What the task requires → Once you reach the line containing "Impressum (312, 1005)" in the entries below, write out that line and each one after it down to the line containing "PERSONALIZAR ONLINE (93, 758)", exactly and with nothing added.

BEGIN Material shown

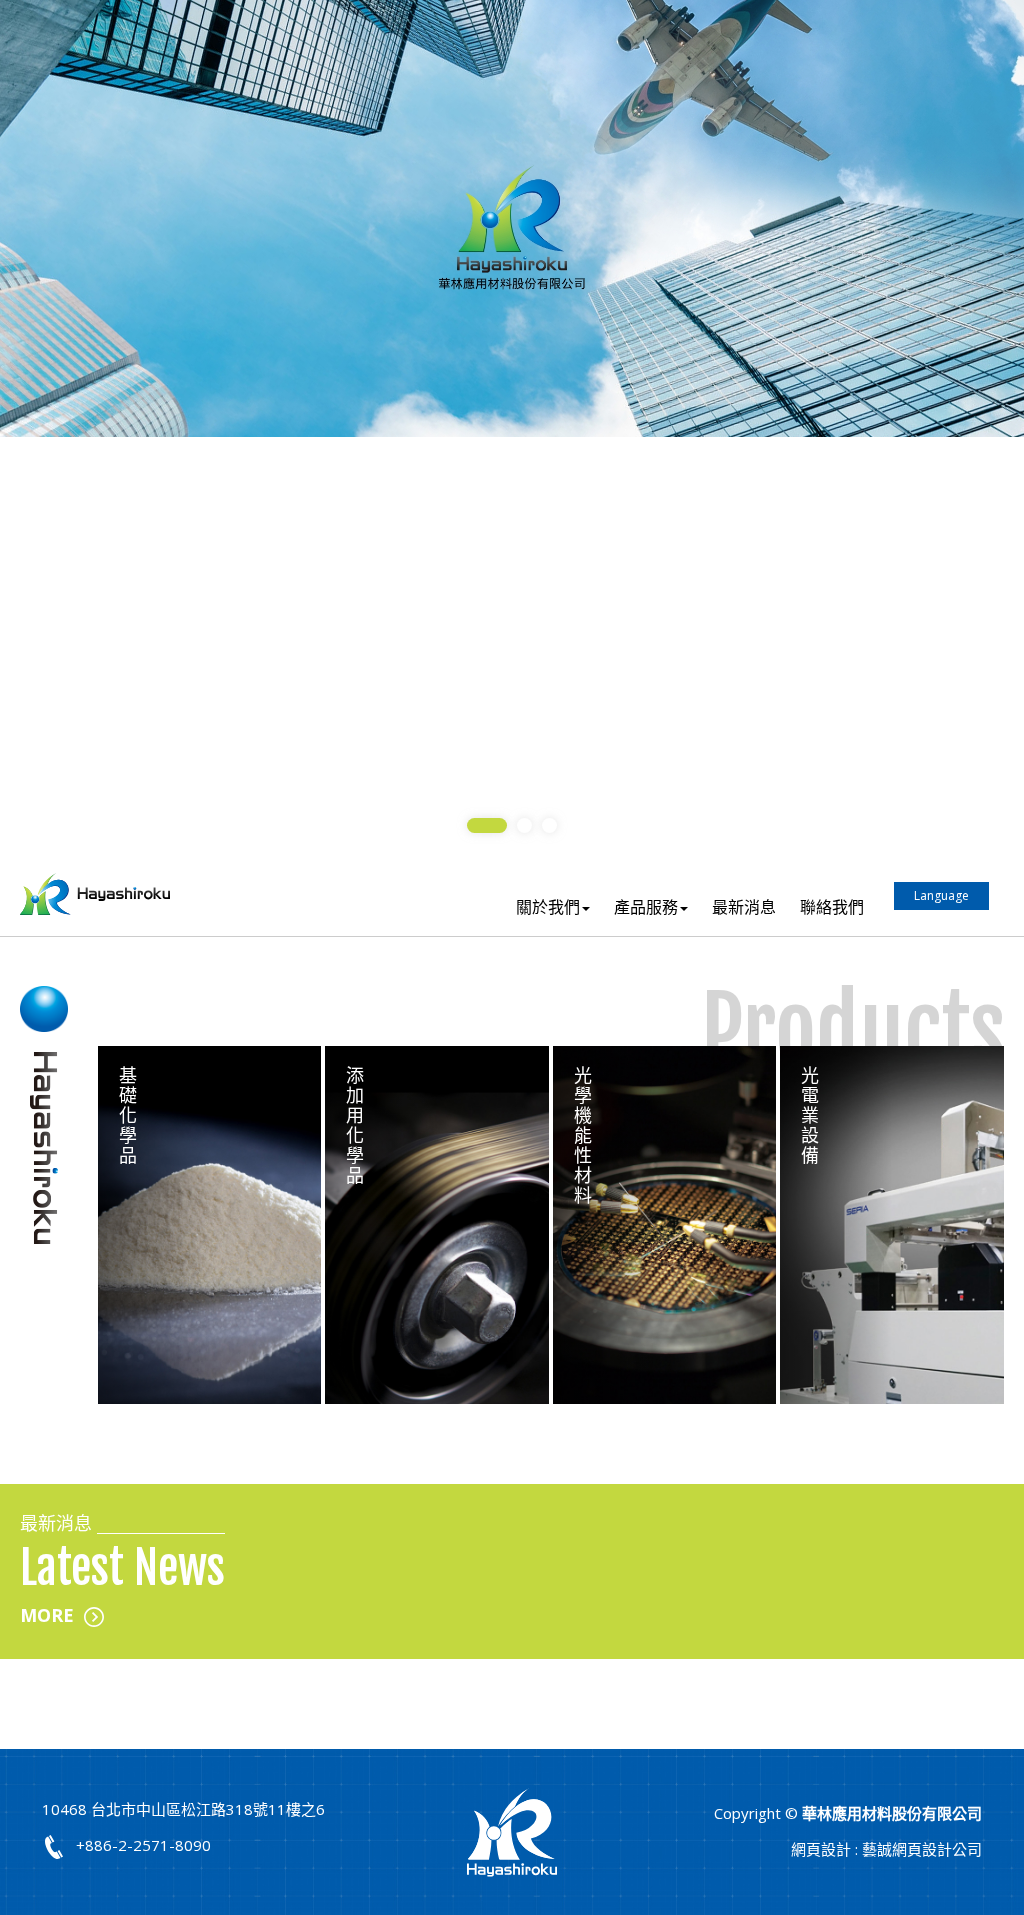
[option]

END Material shown
BEGIN Material shown

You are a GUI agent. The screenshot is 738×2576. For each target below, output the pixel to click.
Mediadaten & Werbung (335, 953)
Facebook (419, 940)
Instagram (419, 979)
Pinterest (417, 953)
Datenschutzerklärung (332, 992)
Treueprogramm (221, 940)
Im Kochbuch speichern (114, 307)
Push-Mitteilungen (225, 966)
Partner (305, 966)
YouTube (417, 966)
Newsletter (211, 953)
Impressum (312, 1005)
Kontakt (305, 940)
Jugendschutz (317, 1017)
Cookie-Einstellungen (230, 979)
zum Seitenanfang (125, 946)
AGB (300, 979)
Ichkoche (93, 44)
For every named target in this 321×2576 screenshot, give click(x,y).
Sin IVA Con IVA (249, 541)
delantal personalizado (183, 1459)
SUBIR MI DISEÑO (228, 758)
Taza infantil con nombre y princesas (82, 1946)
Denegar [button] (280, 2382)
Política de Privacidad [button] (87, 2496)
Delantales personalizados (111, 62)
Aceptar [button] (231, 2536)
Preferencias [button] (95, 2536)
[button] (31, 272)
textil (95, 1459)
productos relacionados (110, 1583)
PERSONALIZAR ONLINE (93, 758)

END Material shown

Response for this exercise →
Impressum (312, 1005)
Kontakt (305, 940)
Jugendschutz (317, 1017)
Cookie-Einstellungen (230, 979)
zum Seitenanfang (125, 946)
AGB (300, 979)
Ichkoche (93, 44)
For every named target in this 321×2576 screenshot, give click(x,y).
Sin IVA Con IVA (249, 541)
delantal personalizado (183, 1459)
SUBIR MI DISEÑO (228, 758)
Taza infantil con nombre y princesas (82, 1946)
Denegar [button] (280, 2382)
Política de Privacidad [button] (87, 2496)
Delantales personalizados (111, 62)
Aceptar [button] (231, 2536)
Preferencias [button] (95, 2536)
[button] (31, 272)
textil (95, 1459)
productos relacionados (110, 1583)
PERSONALIZAR ONLINE (93, 758)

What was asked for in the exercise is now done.